> **Description of the task**
From the line with "Viewport: 665px width, 716px" onward, reproduce each line of the entries exactly, ending at the last one, and add nothing.

> **Data supplied**
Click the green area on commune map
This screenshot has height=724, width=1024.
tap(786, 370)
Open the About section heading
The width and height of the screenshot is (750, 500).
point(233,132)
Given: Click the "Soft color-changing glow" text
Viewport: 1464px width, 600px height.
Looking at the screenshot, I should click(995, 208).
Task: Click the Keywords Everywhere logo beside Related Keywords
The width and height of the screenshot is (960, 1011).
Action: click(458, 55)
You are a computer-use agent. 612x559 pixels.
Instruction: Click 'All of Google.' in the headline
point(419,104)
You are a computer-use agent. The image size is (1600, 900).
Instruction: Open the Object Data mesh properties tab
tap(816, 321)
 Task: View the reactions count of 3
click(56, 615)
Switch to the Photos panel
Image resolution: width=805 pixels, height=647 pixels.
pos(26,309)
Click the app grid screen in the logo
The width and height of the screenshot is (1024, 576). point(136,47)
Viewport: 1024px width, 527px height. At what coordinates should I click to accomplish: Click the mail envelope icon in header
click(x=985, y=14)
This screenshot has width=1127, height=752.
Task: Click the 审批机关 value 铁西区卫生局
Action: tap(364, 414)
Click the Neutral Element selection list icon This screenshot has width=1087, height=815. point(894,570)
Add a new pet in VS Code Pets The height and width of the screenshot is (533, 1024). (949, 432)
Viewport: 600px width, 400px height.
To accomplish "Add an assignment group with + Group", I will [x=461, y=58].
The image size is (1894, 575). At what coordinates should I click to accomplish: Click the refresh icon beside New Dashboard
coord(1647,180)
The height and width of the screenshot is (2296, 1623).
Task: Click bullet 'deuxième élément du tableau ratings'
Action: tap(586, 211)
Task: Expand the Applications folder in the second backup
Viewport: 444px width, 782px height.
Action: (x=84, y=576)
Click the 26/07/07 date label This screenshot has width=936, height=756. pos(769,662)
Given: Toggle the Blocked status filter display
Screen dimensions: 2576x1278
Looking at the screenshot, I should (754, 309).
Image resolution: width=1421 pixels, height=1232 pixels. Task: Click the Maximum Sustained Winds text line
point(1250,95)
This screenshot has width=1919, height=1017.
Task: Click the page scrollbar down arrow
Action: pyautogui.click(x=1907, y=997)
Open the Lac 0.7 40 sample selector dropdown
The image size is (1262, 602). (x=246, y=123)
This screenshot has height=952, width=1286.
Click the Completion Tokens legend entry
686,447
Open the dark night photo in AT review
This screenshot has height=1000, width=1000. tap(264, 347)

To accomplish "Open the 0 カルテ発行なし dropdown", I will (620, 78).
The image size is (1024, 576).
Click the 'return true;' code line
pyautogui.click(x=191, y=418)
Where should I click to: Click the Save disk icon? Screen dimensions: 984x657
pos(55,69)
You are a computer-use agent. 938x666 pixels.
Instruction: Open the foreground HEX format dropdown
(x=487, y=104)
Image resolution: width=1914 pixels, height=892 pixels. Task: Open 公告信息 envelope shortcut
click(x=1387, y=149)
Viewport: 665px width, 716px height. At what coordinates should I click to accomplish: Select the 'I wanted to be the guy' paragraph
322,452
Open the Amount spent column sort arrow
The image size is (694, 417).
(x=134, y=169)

> **Output of the task**
Viewport: 665px width, 716px height. At what coordinates should I click to accomplish: Select the 'I wanted to be the guy' paragraph
322,452
Open the Amount spent column sort arrow
The image size is (694, 417).
(x=134, y=169)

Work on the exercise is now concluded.